» JOB
Reproduce the records below, putting "Where do I click to" wherever "Where should I click to" appears and leaving everything else unchanged.

» STORED DATA
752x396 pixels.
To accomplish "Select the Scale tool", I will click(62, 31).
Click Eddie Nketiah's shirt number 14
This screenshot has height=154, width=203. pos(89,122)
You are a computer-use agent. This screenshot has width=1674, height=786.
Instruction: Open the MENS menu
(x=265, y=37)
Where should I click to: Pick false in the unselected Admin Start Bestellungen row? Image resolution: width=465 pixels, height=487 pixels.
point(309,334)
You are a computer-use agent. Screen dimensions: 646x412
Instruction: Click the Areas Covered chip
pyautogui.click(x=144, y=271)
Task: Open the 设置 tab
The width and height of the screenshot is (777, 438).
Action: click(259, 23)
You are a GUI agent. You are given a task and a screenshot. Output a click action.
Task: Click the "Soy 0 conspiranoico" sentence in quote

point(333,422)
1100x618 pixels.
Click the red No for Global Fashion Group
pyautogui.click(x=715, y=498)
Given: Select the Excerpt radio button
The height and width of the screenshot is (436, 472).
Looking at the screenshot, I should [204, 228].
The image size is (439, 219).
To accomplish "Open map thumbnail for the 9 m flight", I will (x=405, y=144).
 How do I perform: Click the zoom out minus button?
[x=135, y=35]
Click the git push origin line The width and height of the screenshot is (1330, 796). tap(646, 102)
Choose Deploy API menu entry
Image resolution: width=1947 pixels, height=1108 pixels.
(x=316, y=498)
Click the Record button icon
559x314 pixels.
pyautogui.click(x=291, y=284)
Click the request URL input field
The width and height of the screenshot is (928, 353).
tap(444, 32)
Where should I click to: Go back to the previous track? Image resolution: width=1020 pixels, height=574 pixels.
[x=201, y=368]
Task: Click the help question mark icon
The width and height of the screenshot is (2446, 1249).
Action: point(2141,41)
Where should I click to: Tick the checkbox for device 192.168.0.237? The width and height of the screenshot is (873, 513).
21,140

» SOLUTION
752x396 pixels.
To accomplish "Select the Scale tool", I will click(62, 31).
Click Eddie Nketiah's shirt number 14
This screenshot has height=154, width=203. pos(89,122)
You are a computer-use agent. This screenshot has width=1674, height=786.
Instruction: Open the MENS menu
(x=265, y=37)
Where do I click to: Pick false in the unselected Admin Start Bestellungen row? Image resolution: width=465 pixels, height=487 pixels.
point(309,334)
You are a computer-use agent. Screen dimensions: 646x412
Instruction: Click the Areas Covered chip
pyautogui.click(x=144, y=271)
Task: Open the 设置 tab
The width and height of the screenshot is (777, 438).
Action: click(259, 23)
You are a GUI agent. You are given a task and a screenshot. Output a click action.
Task: Click the "Soy 0 conspiranoico" sentence in quote

point(333,422)
1100x618 pixels.
Click the red No for Global Fashion Group
pyautogui.click(x=715, y=498)
Given: Select the Excerpt radio button
The height and width of the screenshot is (436, 472).
Looking at the screenshot, I should [204, 228].
The image size is (439, 219).
To accomplish "Open map thumbnail for the 9 m flight", I will (x=405, y=144).
 How do I perform: Click the zoom out minus button?
[x=135, y=35]
Click the git push origin line The width and height of the screenshot is (1330, 796). tap(646, 102)
Choose Deploy API menu entry
Image resolution: width=1947 pixels, height=1108 pixels.
(x=316, y=498)
Click the Record button icon
559x314 pixels.
pyautogui.click(x=291, y=284)
Click the request URL input field
The width and height of the screenshot is (928, 353).
tap(444, 32)
Where do I click to: Go back to the previous track? Image resolution: width=1020 pixels, height=574 pixels.
[x=201, y=368]
Task: Click the help question mark icon
The width and height of the screenshot is (2446, 1249).
Action: point(2141,41)
Where do I click to: Tick the checkbox for device 192.168.0.237? The width and height of the screenshot is (873, 513).
21,140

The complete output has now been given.